_To be done_
Copy out every one of the records below, replacing each occurrence of "Viewport" with "Window size" and leaving everything else unchanged.

[Start of Entries provided]

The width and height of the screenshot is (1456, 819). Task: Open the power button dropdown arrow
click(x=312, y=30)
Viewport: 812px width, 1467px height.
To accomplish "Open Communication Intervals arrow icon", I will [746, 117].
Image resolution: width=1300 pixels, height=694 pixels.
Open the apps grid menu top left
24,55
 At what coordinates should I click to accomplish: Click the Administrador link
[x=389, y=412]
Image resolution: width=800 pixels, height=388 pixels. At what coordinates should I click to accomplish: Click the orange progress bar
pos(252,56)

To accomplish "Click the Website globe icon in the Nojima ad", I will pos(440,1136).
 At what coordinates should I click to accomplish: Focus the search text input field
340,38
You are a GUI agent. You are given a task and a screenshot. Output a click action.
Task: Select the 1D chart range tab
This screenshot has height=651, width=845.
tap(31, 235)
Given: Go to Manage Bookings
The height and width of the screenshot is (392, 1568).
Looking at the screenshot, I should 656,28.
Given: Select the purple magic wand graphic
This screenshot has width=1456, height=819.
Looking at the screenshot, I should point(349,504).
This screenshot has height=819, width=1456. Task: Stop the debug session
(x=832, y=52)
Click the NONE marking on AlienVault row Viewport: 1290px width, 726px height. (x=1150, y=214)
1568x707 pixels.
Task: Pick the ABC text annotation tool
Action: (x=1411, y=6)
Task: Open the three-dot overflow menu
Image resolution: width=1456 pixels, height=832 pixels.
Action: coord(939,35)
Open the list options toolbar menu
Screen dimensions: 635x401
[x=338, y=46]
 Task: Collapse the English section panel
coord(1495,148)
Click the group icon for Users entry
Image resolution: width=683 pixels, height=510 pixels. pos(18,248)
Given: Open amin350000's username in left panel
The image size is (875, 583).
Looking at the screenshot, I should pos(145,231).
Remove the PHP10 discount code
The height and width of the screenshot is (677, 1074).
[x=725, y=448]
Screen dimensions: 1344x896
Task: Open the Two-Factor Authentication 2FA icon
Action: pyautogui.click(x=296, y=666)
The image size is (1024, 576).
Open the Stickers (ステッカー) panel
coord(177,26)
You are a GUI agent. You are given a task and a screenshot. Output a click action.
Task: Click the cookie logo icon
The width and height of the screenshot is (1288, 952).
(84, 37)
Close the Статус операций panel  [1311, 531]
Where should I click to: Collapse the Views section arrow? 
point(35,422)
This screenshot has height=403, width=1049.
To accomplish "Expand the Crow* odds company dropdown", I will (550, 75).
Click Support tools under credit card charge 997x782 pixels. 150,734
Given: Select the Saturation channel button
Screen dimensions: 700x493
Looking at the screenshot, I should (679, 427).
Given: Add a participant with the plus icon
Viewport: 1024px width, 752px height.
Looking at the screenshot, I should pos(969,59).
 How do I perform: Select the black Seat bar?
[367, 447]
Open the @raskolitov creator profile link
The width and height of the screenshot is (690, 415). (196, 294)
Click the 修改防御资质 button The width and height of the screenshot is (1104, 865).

[End of Entries provided]

_Result of this task_
The width and height of the screenshot is (1456, 819). Task: Open the power button dropdown arrow
click(x=312, y=30)
Window size: 812px width, 1467px height.
To accomplish "Open Communication Intervals arrow icon", I will [746, 117].
Image resolution: width=1300 pixels, height=694 pixels.
Open the apps grid menu top left
24,55
 At what coordinates should I click to accomplish: Click the Administrador link
[x=389, y=412]
Image resolution: width=800 pixels, height=388 pixels. At what coordinates should I click to accomplish: Click the orange progress bar
pos(252,56)

To accomplish "Click the Website globe icon in the Nojima ad", I will pos(440,1136).
 At what coordinates should I click to accomplish: Focus the search text input field
340,38
You are a GUI agent. You are given a task and a screenshot. Output a click action.
Task: Select the 1D chart range tab
This screenshot has height=651, width=845.
tap(31, 235)
Given: Go to Manage Bookings
The height and width of the screenshot is (392, 1568).
Looking at the screenshot, I should 656,28.
Given: Select the purple magic wand graphic
This screenshot has width=1456, height=819.
Looking at the screenshot, I should point(349,504).
This screenshot has height=819, width=1456. Task: Stop the debug session
(x=832, y=52)
Click the NONE marking on AlienVault row Window size: 1290px width, 726px height. (x=1150, y=214)
1568x707 pixels.
Task: Pick the ABC text annotation tool
Action: (x=1411, y=6)
Task: Open the three-dot overflow menu
Image resolution: width=1456 pixels, height=832 pixels.
Action: coord(939,35)
Open the list options toolbar menu
Screen dimensions: 635x401
[x=338, y=46]
 Task: Collapse the English section panel
coord(1495,148)
Click the group icon for Users entry
Image resolution: width=683 pixels, height=510 pixels. pos(18,248)
Given: Open amin350000's username in left panel
The image size is (875, 583).
Looking at the screenshot, I should pos(145,231).
Remove the PHP10 discount code
The height and width of the screenshot is (677, 1074).
[x=725, y=448]
Screen dimensions: 1344x896
Task: Open the Two-Factor Authentication 2FA icon
Action: pyautogui.click(x=296, y=666)
The image size is (1024, 576).
Open the Stickers (ステッカー) panel
coord(177,26)
You are a GUI agent. You are given a task and a screenshot. Output a click action.
Task: Click the cookie logo icon
The width and height of the screenshot is (1288, 952).
(84, 37)
Close the Статус операций panel  [1311, 531]
Where should I click to: Collapse the Views section arrow? 
point(35,422)
This screenshot has height=403, width=1049.
To accomplish "Expand the Crow* odds company dropdown", I will (550, 75).
Click Support tools under credit card charge 997x782 pixels. 150,734
Given: Select the Saturation channel button
Screen dimensions: 700x493
Looking at the screenshot, I should (679, 427).
Given: Add a participant with the plus icon
Window size: 1024px width, 752px height.
Looking at the screenshot, I should pos(969,59).
 How do I perform: Select the black Seat bar?
[367, 447]
Open the @raskolitov creator profile link
The width and height of the screenshot is (690, 415). (196, 294)
Click the 修改防御资质 button The width and height of the screenshot is (1104, 865).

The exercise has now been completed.